→ ACTION ITEM: For the entries below, return the line holding "Task: Open Sound" together with all lines after it, unchanged, and leave every picture out.

Entries taken from a collection:
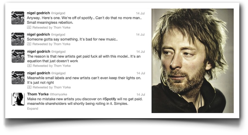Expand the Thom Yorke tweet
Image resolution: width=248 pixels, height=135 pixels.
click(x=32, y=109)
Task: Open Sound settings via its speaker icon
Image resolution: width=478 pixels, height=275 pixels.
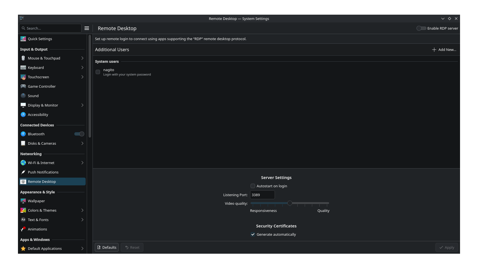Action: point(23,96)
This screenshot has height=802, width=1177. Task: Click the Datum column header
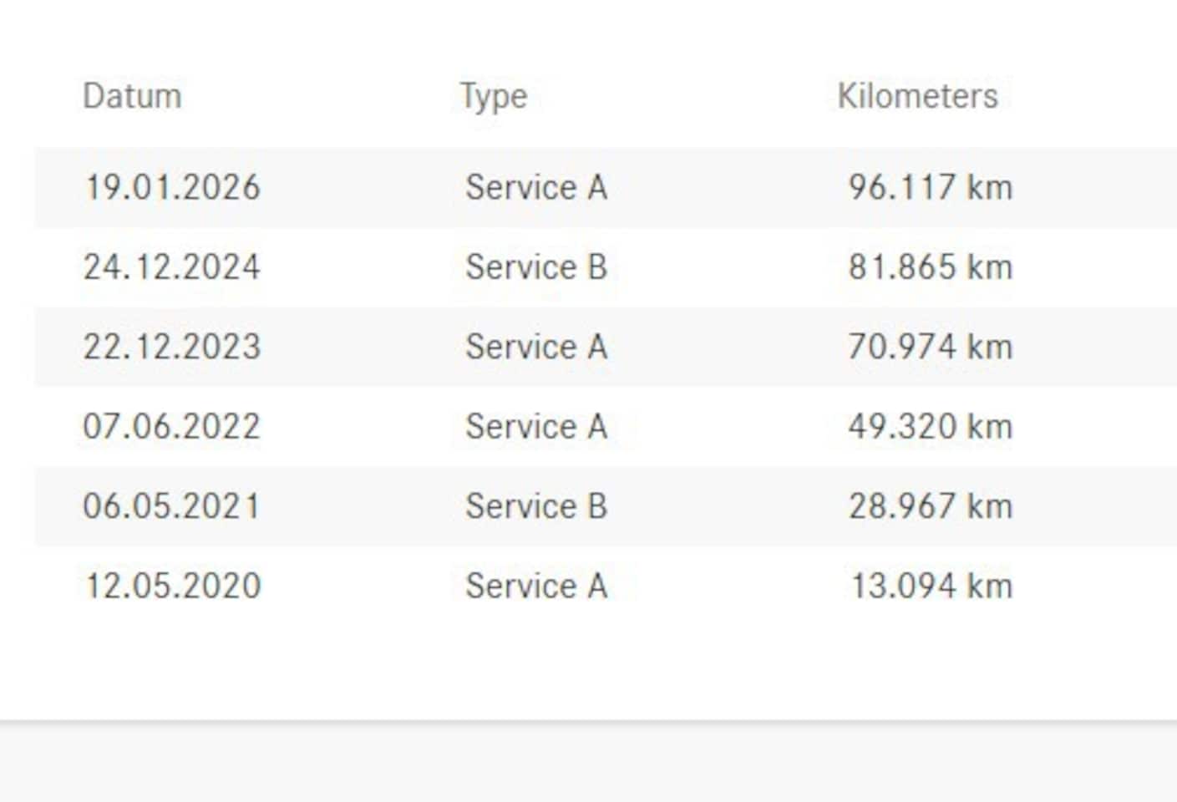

→ EXERCISE SOLUTION:
Task: Open Sound settings via its speaker icon
Image resolution: width=478 pixels, height=275 pixels.
Action: point(23,96)
This screenshot has height=802, width=1177. Task: Click the Datum column header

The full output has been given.